| Provided data |
● ● ● ● ● ● ●
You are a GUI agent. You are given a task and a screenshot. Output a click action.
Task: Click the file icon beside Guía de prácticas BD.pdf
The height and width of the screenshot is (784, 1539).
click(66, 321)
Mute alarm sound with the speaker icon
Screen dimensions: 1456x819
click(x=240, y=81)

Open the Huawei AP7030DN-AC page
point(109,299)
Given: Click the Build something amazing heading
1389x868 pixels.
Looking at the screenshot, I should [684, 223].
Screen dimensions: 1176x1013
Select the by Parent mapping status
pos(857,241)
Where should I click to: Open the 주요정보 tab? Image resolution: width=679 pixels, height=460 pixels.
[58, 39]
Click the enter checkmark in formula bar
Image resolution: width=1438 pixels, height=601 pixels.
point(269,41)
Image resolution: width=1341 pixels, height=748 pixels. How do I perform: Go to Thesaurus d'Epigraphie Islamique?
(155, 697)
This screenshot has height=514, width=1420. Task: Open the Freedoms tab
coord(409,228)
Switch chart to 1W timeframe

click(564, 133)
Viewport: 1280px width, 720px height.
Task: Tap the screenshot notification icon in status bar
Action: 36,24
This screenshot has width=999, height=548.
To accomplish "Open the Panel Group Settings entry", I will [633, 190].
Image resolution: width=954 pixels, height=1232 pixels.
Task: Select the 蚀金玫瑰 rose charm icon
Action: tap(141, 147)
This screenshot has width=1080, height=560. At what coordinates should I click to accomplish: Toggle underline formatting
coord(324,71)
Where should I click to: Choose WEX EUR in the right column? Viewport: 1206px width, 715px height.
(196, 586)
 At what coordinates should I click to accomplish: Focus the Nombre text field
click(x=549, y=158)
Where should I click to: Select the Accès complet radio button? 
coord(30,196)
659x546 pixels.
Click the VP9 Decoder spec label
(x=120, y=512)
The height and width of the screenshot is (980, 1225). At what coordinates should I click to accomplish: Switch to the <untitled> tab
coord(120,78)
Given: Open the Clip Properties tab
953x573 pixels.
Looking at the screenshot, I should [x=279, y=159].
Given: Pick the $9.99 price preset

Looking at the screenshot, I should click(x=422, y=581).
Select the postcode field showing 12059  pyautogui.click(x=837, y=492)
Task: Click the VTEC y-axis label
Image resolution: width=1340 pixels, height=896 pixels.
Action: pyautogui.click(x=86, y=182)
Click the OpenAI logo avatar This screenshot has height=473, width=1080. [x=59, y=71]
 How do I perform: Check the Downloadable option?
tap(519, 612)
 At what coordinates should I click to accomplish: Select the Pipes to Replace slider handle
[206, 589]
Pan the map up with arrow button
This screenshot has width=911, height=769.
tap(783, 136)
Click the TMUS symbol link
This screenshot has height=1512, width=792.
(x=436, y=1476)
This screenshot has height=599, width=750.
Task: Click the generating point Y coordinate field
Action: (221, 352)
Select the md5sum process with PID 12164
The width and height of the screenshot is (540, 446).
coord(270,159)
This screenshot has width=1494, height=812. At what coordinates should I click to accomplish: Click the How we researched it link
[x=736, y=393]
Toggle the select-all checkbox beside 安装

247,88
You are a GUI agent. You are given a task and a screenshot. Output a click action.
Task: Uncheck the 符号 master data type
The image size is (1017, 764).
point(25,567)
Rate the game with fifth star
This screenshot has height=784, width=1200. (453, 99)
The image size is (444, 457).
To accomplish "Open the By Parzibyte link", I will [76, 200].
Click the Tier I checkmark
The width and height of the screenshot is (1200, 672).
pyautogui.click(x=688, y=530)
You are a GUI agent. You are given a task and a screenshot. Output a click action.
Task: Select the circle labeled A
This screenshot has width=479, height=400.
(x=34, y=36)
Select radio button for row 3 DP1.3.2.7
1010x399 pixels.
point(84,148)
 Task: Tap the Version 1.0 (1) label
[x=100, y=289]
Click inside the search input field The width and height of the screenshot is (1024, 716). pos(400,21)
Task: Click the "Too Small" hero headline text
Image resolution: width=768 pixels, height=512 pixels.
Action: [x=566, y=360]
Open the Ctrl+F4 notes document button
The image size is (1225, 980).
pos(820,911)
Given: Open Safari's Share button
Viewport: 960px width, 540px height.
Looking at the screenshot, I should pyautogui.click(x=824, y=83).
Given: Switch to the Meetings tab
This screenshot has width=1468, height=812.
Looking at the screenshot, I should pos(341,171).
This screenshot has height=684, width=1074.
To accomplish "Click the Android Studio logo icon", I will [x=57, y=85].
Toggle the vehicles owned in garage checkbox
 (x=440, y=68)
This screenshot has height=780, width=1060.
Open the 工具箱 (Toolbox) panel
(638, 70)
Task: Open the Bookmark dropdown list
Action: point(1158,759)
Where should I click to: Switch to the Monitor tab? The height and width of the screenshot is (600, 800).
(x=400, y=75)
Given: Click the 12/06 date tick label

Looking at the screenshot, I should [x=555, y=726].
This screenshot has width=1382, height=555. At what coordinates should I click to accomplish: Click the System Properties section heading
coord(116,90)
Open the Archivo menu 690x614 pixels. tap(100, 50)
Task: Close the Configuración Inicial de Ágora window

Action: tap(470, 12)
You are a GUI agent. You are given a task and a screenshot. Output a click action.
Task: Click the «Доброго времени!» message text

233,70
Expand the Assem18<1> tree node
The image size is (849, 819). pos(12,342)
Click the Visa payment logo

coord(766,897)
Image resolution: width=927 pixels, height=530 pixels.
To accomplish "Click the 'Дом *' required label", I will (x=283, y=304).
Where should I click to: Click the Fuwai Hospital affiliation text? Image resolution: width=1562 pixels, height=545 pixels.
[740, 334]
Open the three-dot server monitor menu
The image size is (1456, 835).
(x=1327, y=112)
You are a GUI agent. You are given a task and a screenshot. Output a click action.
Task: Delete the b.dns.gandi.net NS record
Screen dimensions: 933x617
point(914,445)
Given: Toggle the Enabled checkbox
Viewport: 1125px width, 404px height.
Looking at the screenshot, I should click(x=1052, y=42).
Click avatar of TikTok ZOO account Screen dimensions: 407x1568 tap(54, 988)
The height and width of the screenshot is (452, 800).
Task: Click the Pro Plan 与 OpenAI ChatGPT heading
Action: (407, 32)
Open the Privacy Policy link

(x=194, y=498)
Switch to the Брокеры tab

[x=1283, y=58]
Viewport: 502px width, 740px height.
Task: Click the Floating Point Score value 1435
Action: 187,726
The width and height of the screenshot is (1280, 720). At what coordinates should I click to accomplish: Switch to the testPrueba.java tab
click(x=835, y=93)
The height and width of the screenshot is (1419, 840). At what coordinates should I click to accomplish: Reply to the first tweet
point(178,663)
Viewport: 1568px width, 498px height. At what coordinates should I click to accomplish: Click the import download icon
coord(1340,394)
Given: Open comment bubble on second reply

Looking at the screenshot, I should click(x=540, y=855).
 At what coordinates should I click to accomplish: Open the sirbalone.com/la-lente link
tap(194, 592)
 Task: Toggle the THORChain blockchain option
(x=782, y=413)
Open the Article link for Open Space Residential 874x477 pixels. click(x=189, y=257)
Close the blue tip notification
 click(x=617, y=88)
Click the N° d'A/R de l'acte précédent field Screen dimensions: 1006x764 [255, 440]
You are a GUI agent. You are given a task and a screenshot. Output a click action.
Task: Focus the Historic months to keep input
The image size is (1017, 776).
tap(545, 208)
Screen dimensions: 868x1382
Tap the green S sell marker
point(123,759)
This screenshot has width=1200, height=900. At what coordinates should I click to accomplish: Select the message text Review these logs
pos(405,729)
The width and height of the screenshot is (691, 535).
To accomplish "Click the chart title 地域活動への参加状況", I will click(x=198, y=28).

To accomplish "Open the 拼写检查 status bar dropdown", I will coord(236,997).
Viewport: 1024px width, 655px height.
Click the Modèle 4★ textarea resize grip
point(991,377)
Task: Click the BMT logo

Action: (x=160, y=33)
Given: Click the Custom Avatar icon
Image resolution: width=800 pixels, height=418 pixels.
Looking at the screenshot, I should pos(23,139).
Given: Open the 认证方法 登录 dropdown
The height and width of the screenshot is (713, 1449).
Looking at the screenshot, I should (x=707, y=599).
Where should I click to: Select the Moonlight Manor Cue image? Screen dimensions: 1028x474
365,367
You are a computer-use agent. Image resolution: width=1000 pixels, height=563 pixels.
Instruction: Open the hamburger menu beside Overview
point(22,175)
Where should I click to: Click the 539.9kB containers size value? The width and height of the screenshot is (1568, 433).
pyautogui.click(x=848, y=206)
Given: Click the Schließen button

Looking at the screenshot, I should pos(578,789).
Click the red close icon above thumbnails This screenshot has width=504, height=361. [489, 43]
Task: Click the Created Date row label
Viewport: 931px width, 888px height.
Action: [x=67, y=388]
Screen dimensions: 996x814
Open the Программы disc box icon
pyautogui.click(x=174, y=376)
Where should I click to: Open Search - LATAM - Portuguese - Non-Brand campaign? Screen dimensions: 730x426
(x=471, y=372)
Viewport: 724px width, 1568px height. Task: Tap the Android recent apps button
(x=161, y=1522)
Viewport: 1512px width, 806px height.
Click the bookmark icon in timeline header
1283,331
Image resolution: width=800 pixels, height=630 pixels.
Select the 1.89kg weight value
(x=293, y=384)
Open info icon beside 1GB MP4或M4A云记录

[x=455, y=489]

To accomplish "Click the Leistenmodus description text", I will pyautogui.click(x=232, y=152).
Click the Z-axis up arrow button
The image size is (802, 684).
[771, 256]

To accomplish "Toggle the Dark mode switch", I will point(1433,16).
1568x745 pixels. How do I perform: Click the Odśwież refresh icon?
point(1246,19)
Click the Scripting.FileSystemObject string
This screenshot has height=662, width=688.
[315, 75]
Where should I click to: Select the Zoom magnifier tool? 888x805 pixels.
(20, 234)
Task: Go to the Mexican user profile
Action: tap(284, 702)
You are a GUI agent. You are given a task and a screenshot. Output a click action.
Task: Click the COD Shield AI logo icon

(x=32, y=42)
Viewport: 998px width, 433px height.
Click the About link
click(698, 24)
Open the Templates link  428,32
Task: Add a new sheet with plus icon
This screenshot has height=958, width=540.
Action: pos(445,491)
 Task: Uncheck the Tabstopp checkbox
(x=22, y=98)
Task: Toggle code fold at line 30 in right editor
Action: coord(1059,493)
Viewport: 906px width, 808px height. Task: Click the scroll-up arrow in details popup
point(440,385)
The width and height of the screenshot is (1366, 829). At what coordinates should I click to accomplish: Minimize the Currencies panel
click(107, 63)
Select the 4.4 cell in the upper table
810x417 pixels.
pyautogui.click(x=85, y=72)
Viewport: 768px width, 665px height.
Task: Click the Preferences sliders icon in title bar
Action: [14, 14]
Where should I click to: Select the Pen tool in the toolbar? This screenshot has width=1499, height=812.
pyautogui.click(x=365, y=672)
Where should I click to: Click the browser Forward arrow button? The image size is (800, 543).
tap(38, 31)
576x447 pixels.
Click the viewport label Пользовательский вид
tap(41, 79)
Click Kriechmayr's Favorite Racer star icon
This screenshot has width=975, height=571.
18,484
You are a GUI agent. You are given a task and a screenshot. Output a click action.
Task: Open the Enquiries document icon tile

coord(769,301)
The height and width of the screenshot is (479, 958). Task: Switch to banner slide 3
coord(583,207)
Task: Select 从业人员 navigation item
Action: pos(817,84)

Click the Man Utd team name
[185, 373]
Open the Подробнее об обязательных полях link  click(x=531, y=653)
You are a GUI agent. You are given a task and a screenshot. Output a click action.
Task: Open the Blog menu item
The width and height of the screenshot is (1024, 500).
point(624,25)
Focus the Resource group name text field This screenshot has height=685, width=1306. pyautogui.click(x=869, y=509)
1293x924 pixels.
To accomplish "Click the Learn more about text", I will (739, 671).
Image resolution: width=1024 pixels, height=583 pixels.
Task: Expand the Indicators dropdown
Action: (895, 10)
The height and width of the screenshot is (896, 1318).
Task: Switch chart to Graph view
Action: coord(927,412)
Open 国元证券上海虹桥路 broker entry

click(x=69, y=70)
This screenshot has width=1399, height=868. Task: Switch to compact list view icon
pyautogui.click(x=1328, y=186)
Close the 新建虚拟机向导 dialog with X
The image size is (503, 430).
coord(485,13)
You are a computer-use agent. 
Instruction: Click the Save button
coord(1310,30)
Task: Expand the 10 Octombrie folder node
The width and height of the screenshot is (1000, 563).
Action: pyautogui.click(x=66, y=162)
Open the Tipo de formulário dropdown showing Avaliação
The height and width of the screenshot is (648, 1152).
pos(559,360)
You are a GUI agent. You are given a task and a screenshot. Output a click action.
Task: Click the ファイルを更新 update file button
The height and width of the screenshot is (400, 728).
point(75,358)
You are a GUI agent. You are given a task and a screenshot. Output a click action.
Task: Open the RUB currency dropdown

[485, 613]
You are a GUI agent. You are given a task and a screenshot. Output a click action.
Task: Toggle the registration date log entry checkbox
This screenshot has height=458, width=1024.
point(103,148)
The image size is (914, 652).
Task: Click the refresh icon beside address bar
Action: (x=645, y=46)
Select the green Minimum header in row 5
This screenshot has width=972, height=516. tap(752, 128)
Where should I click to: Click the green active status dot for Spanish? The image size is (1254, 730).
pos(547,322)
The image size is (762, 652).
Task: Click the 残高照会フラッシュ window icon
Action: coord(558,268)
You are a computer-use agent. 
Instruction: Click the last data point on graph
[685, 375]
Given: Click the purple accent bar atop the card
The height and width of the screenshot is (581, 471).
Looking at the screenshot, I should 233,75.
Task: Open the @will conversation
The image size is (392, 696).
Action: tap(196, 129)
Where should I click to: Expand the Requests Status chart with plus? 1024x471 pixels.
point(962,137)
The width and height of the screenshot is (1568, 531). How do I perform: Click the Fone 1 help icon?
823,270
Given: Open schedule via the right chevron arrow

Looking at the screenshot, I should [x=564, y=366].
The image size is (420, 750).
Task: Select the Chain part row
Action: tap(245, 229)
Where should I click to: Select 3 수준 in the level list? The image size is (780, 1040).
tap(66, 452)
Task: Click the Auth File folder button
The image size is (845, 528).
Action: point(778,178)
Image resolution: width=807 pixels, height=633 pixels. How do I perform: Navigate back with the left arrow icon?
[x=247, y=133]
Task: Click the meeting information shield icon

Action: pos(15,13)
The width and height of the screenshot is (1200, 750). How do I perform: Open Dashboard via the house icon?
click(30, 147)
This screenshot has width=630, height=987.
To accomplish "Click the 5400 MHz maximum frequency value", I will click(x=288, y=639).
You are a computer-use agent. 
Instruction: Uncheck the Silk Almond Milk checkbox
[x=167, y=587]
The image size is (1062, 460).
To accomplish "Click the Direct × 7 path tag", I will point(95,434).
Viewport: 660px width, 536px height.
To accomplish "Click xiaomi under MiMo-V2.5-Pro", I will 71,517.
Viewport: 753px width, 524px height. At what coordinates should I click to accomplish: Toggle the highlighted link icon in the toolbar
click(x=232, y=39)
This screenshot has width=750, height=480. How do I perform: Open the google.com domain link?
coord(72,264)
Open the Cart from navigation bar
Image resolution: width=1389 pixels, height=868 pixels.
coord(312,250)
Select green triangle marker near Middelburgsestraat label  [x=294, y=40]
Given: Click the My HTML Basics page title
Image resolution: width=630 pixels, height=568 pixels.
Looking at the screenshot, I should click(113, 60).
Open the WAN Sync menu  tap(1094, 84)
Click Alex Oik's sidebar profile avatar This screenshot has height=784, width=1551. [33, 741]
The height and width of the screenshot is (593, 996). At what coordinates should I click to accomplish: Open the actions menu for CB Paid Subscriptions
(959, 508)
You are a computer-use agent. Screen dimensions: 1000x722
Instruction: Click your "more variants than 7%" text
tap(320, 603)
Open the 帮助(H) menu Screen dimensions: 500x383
● ● ● ● ● ● ●
Please output exactly the lines between the one holding "This screenshot has width=630, height=987." and the one holding "Select green triangle" in the records above, inclusive, and nothing more.

This screenshot has width=630, height=987.
To accomplish "Click the 5400 MHz maximum frequency value", I will click(x=288, y=639).
You are a computer-use agent. 
Instruction: Uncheck the Silk Almond Milk checkbox
[x=167, y=587]
The image size is (1062, 460).
To accomplish "Click the Direct × 7 path tag", I will point(95,434).
Viewport: 660px width, 536px height.
To accomplish "Click xiaomi under MiMo-V2.5-Pro", I will 71,517.
Viewport: 753px width, 524px height. At what coordinates should I click to accomplish: Toggle the highlighted link icon in the toolbar
click(x=232, y=39)
This screenshot has width=750, height=480. How do I perform: Open the google.com domain link?
coord(72,264)
Open the Cart from navigation bar
Image resolution: width=1389 pixels, height=868 pixels.
coord(312,250)
Select green triangle marker near Middelburgsestraat label  [x=294, y=40]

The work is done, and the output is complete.